If you can grow pole beans, may I suggest fortex? The most delicious green beans I've ever eaten. You will fall in love with them.
walkingman
(8,564 posts)a show about how people in NY have gardens on their roof that flourish - kind of like a community garden.
Thanks for the suggestion about the Forex beans. It is not easy to grow them here because our weather, heat, and drought are so early in the Spring - I've tried multiple varieties and some years good crops and others terrible. I'm going to check and see if anyone has had any luck growing them.

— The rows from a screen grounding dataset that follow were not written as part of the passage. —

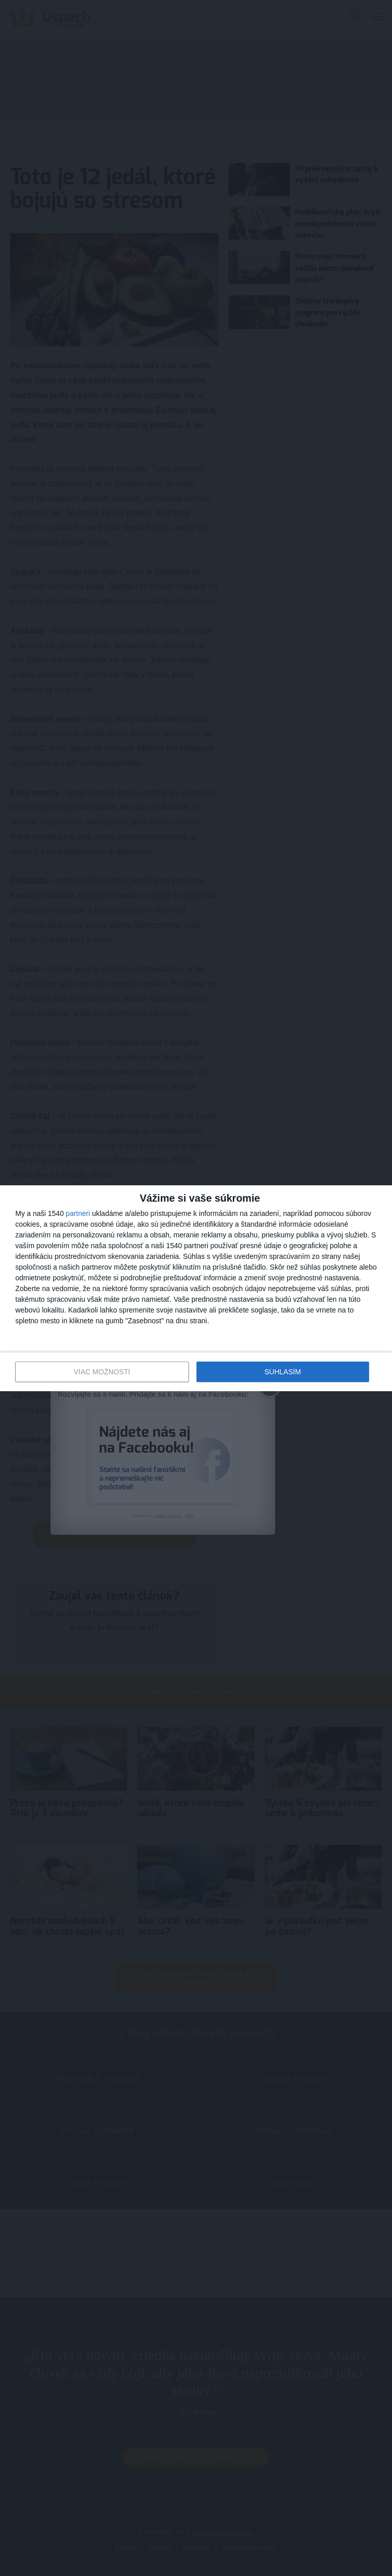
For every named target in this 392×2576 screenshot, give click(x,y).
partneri (78, 1213)
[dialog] (196, 1288)
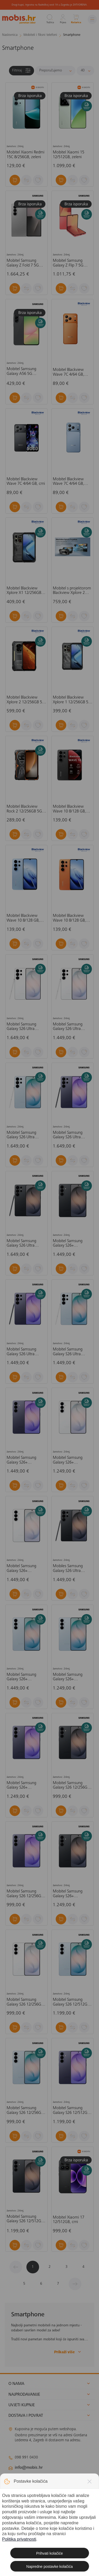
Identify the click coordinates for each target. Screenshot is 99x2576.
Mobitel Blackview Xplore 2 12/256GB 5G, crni (26, 700)
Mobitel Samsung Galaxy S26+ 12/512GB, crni (67, 1243)
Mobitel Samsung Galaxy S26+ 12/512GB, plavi (21, 1677)
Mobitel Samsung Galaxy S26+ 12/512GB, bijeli (21, 1568)
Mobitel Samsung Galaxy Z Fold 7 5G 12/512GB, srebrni (23, 263)
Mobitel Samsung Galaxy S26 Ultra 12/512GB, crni (21, 1243)
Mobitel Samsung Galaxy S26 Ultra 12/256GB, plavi (67, 1352)
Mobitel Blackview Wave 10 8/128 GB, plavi (23, 918)
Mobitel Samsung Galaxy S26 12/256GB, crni (72, 1785)
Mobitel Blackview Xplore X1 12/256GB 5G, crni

I have come to accept the fact that some years we have good crops of certain veges and others don't do well and the next year the exact opposite - it seems to be all weather related. This climate change is really affecting us in Texas and it is becoming quite obvious - although their seems to be a lot of denial still.
The Blue Flower
(5,647 posts)The critters, from bugs to chipmunks to rabbits to birds, think it's a salad bar.
walkingman
(8,564 posts)the deer. We had to replant the purple hull peas this year. Right after the broke the ground and got just a few sets of leaves, they came one night and eat them to the ground. They left the stems but after about a week they didn't seem to be coming back so we raked the mulch back and replanted the entire row right next to the original one. I then put up the electric fence and haven't had any problems again (knock wood). I used t-posts on the corners and then fiberglass poles that I already had - they take two strands of wire. Then I took a big roll of red weed eater cord that a neighbor gave me years ago which I have never used and put it at the top of the tposts. I read that they would not jump a red string or line? Seems to be working? Although in years past I only used the 2-strand bare wire and it worked.
I have a 20 mile AC charger that I used to use for the steers, and it will really bite you - I figure if they get stung once they probably wouldn't try again.
Not sure what I would do about those pesky rabbits 😁 or chipmonks?